§ **QUOTED TEXT**
━━━━━━━━

Osho tells us that the physical body and each of the subtle bodies has its own symbols of dreaming and its own reality. Some experiences are significant signposts along the journey towards truth. Over the years I have had many wonderful experiences in either a dream, an altered state of consciousness or a meditation, and I have often wondered about the reality of these experiences. There have been countless times where the experience was so intense and so real it had to be more than a construct of my imagination. For example:

In a dream last night there was the symbology of an inner landscape. The dream started with back street market stalls. In one stall there are tree seedlings on display. Their beauty attracts me to a doorway at the back of the shop, which gives me a view from the top of a hill over a rocky hillside down to a plain and out to the ocean. The scene is too beautiful for me to fully grasp and I just cry at the awesome beauty. Now I understand that the symbology represents a glimpse of the 'energy' of my inner world.

In a number of breathwork meditations I experienced an intense feeling of love for Osho and an old lover, Viharo. The love is so intense that it is experienced as being too beautiful. It is almost too painful to experience, it brings tears to my eyes and hurts my heart. The difficulty I face in relaxing totally into these types of experiences is probably because of painful memories that have not been healed, hence when the kundalini energy moves it becomes blocked at a chakra causing pain.

I have also had many dreams of being in love with 'old lovers' usually Viharo. There is such an intense and overwhelming feeling of love in the dream that sometimes the feeling stays with me for the day. Interestingly enough I don't have this feeling for these women in the waking state. Now I understand that the dream imagery, once again is symbolic and a way of interpreting the love energy that is within me. The challenge that faces me now is to find a way to integrate these inner experiences with that of the everyday waking reality.

The movement of the kundalini energy will be experienced differently for everyone and the way that it is experienced will be coloured by our model of the world. So for some Indians, where the serpent was a potent symbol and everyday occurrence it came to represent the kundalini energy stored at the first chakra. Snakes however, were not a part of Buddha's world during his life as a prince as much as flowers, so Buddha uses the symbol of the flower to represent the kundalini energy.

To try and use a symbol from another culture or era, is to impose something upon ourselves that is not meaningful. It is 'borrowed knowledge' and not our personal experience of truth. We must learn to recognise and understand the symbols that our subtle bodies present to us, as being a representation of the divine territory.

━━━━━━━━

§ **RAW DATA**
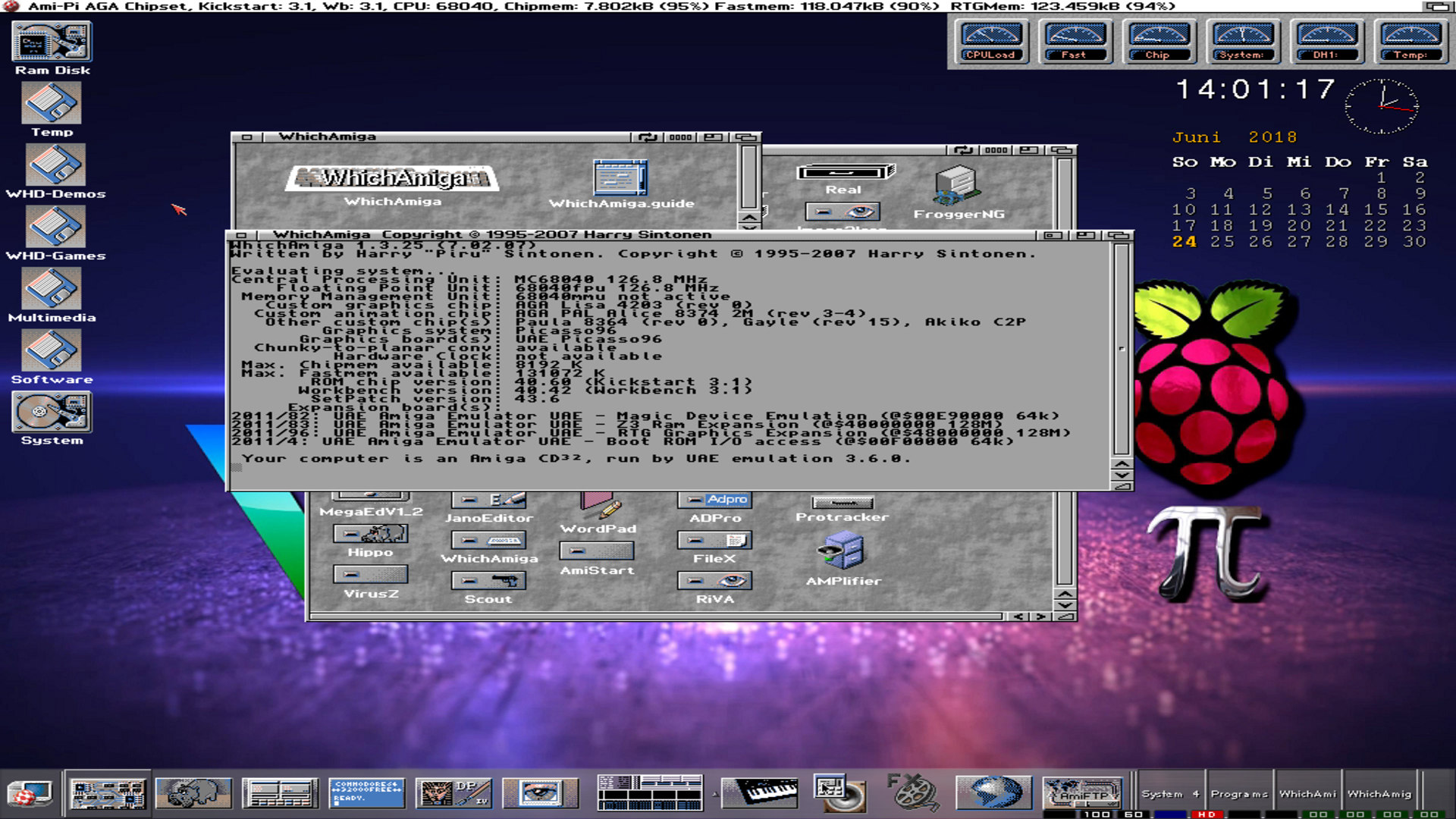This screenshot has width=1456, height=819.
Task: Click the Temp: gauge button
Action: tap(1410, 42)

━━━━━━━━

§ **EXERCISES**
**1)** In the passage on dream symbols, why does Buddha use the flower rather than the serpent to stand for kundalini energy?
**2)** Translate this sentence from the passage on dream symbols into Spanish: "To try and use a symbol from another culture or era, is to impose something upon ourselves that is not meaningful."

§ **EXERCISE RESPONSES**
**1)** During his life as a prince, snakes were not as much a part of Buddha's world as flowers were. The passage says that how each person experiences kundalini energy is colored by their own model of the world, so he used a symbol from his own surroundings.

**2)** Intentar usar un símbolo de otra cultura o época es imponernos algo que no tiene significado.